Text provided:
Single by Ashanti featuring Black Child

from the album Chapter II and Collectables by Ashanti
- Released: 2004
- Studio: Crackhouse Studios (New York, NY)
- Length: 3:44
- Label: Murder Inc.; Island Def Jam;
- Songwriter(s): Ashanti Douglas; Andre Parker; Irving Lorenzo; Christopher Wallace; Fred Wesley; James Brown; Roy C. Hammond;
- Producer(s): Irv Gotti; Chink Santana;

Ashanti singles chronology
| "Rain on Me" (2003) | "Breakup 2 Makeup (Remix)" (2004) | "Southside" (2004) |

= Breakup 2 Makeup =

"Breakup 2 Makeup (Remix)" is a song by American singer Ashanti, released as the first single from her first remix album Collectables by Ashanti. It features her labelmate Black Child. It reached number 76 on the US Billboard Hot R&B/Hip-Hop Singles & Tracks chart, becoming Ashanti's first single to not reach the US Billboard Hot 100. The song was originally recorded as a solo version on Ashanti's second album Chapter II but was later remixed for the single release while Ashanti was working on her next album.

Set of tasks:
**1)** In the "Breakup 2 Makeup" text, rewrite the part that opens with the words containing "- Length: 3:44" and closes with "her next album.", swapping in "label colleague" for "labelmate".
**2)** Extend the "Breakup 2 Makeup" text, starting right after its final sentence.

Extracted material:
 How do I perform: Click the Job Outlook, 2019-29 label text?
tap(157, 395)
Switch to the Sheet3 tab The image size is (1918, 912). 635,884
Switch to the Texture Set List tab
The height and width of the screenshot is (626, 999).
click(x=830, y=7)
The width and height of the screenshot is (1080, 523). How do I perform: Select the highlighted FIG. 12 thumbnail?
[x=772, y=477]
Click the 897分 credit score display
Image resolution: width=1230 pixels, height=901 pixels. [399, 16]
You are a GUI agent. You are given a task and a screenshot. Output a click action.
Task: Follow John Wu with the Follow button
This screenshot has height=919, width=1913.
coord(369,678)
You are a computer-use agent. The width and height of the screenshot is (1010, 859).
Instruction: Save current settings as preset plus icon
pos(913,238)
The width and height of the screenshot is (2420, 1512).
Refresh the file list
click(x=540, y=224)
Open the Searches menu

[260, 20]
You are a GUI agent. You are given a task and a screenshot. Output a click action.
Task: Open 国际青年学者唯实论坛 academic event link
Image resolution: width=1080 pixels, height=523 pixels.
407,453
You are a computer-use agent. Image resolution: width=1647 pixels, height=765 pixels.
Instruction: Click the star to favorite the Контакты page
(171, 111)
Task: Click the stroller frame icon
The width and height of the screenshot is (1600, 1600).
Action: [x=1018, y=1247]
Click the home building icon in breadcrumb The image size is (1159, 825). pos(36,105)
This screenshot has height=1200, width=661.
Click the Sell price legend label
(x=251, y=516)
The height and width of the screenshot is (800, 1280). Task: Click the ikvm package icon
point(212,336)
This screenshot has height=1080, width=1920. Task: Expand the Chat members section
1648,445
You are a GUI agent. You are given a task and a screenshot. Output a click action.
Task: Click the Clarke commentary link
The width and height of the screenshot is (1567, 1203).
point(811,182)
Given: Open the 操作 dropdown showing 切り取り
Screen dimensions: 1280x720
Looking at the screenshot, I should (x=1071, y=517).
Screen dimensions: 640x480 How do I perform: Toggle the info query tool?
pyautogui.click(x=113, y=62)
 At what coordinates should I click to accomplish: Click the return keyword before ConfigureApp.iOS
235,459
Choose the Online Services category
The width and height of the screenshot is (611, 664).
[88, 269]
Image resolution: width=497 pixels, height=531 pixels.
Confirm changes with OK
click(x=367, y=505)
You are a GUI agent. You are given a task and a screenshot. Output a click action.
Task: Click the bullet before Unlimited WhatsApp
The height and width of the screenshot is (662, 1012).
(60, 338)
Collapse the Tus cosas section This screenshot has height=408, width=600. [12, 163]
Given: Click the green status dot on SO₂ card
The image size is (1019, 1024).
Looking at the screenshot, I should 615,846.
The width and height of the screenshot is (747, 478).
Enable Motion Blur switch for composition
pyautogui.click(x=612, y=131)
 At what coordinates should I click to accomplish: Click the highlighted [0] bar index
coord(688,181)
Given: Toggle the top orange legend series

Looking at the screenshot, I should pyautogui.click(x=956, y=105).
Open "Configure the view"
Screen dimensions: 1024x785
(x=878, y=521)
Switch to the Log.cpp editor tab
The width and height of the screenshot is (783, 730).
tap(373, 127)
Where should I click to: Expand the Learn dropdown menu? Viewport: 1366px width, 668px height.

Responses:
**1)**
- Length: 3:44
- Label: Murder Inc.; Island Def Jam;
- Songwriter(s): Ashanti Douglas; Andre Parker; Irving Lorenzo; Christopher Wallace; Fred Wesley; James Brown; Roy C. Hammond;
- Producer(s): Irv Gotti; Chink Santana;

Ashanti singles chronology
| "Rain on Me" (2003) | "Breakup 2 Makeup (Remix)" (2004) | "Southside" (2004) |

= Breakup 2 Makeup =

"Breakup 2 Makeup (Remix)" is a song by American singer Ashanti, released as the first single from her first remix album Collectables by Ashanti. It features her label colleague Black Child. It reached number 76 on the US Billboard Hot R&B/Hip-Hop Singles & Tracks chart, becoming Ashanti's first single to not reach the US Billboard Hot 100. The song was originally recorded as a solo version on Ashanti's second album Chapter II but was later remixed for the single release while Ashanti was working on her next album.

**2)**
The video was produced by Irv Gotti and begins in black and white before progressing to color. It shows Ashanti and Black Child singing to each other and includes a dance off towards the beginning of the video, as well as Ashanti and her female backup dancers performing a choreographed dance-break near the end. It was released in early 2004 to BET's 106 & Park.

==Track listing==
1. "Breakup 2 Makeup (Remix)" (radio edit)
2. "Breakup 2 Makeup (Remix)" (instrumental version)
3. "Breakup 2 Makeup (Remix)" (call out research hook)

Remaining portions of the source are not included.